Problem to solve:
Please change "checkbox" to "check box" in the items between the lines holding "The image size" and "pos(819,1016)", inclusive, and give those lines again with nothing else altered and the pictures left out.

Records for the exercise:

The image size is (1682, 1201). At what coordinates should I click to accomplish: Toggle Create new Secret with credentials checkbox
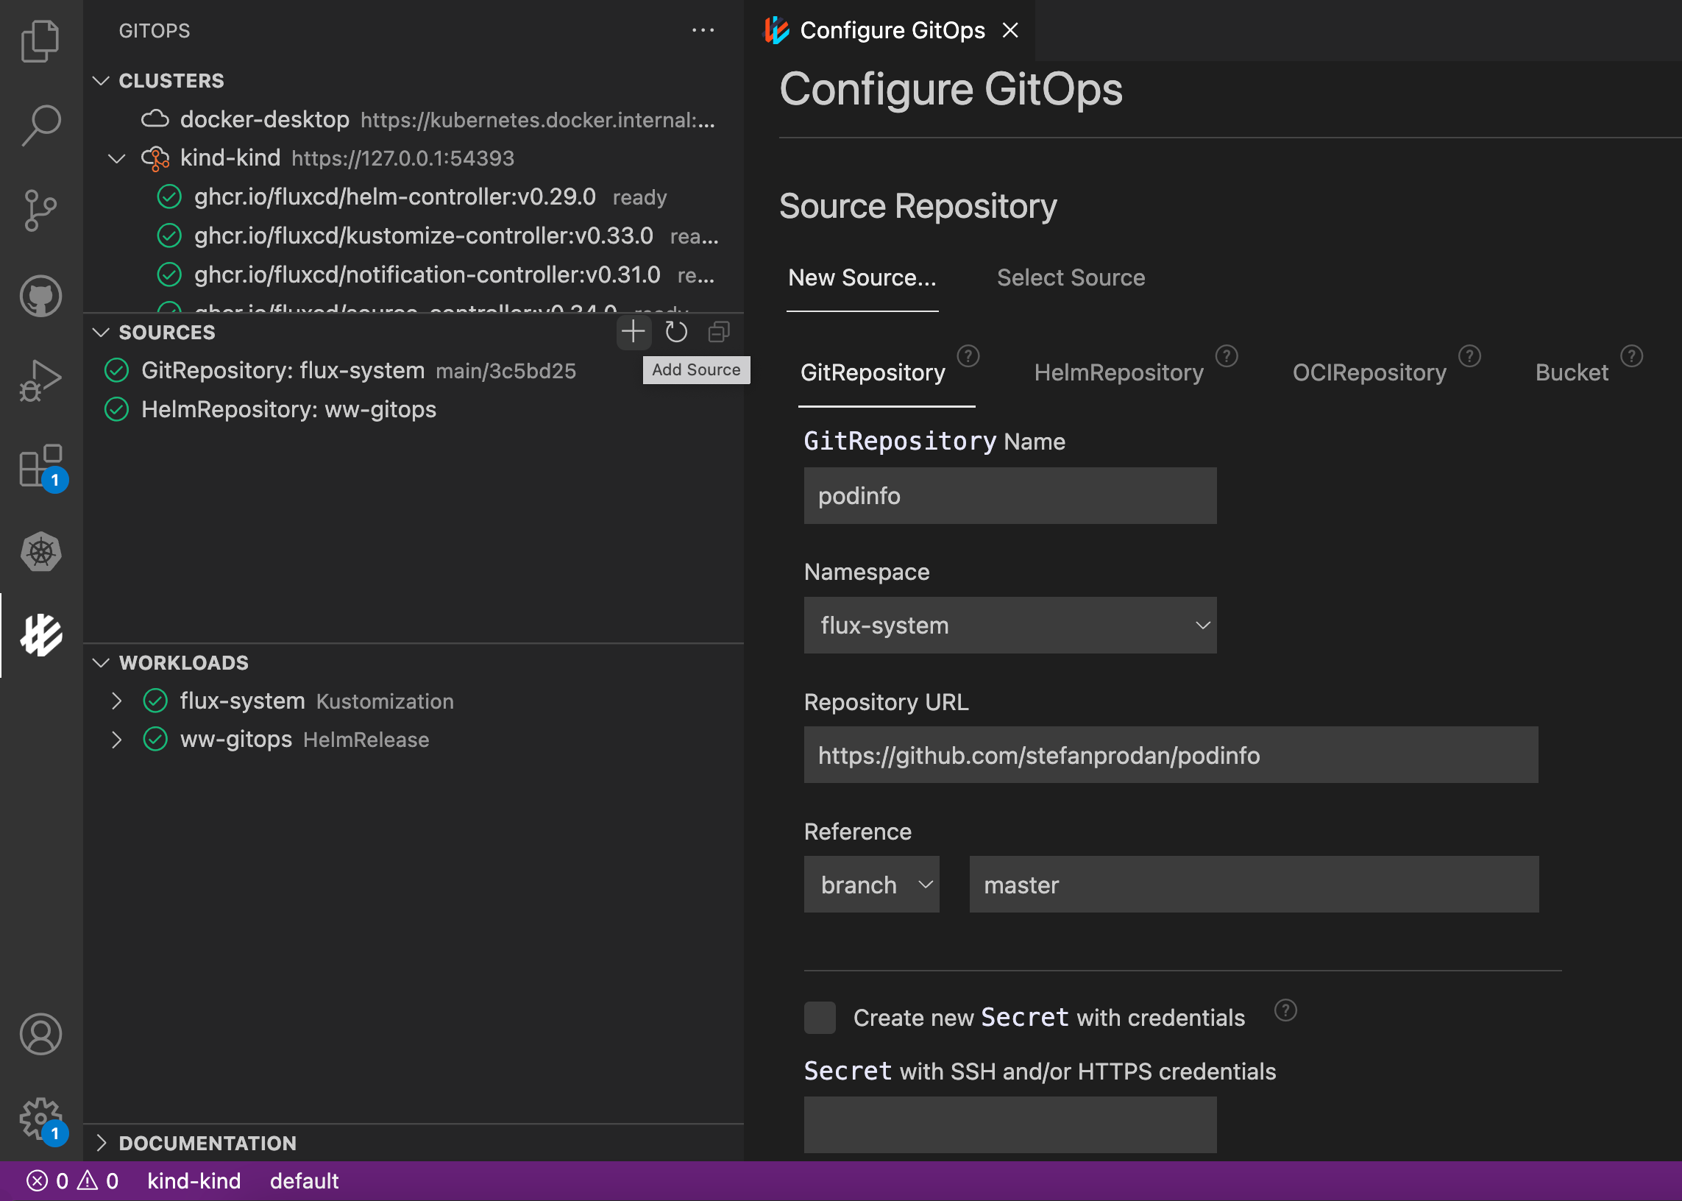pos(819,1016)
---
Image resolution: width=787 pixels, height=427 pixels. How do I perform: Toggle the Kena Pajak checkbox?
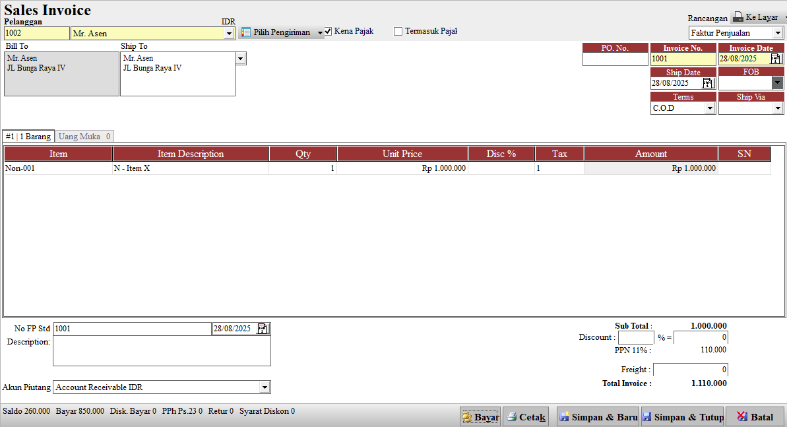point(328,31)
* * *
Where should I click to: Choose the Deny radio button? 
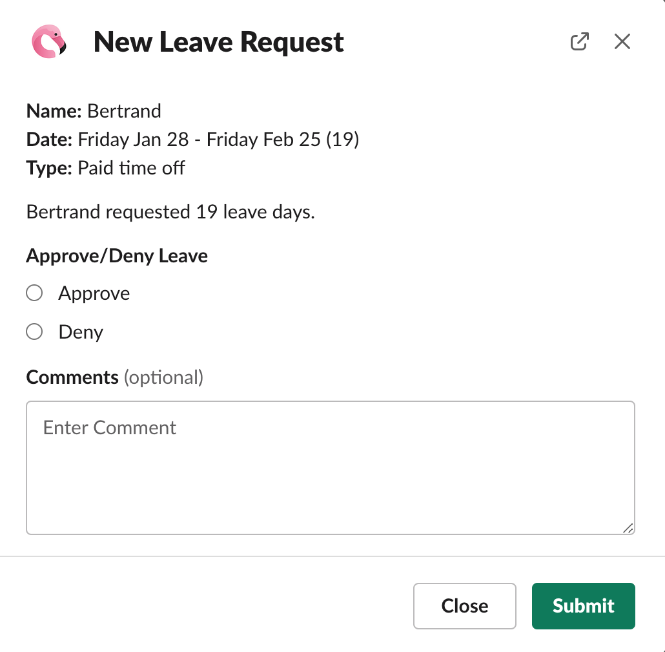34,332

Completed task:
The image size is (1682, 1201). At what coordinates should I click to accomplish: Toggle Create new Secret with credentials check box
pos(819,1016)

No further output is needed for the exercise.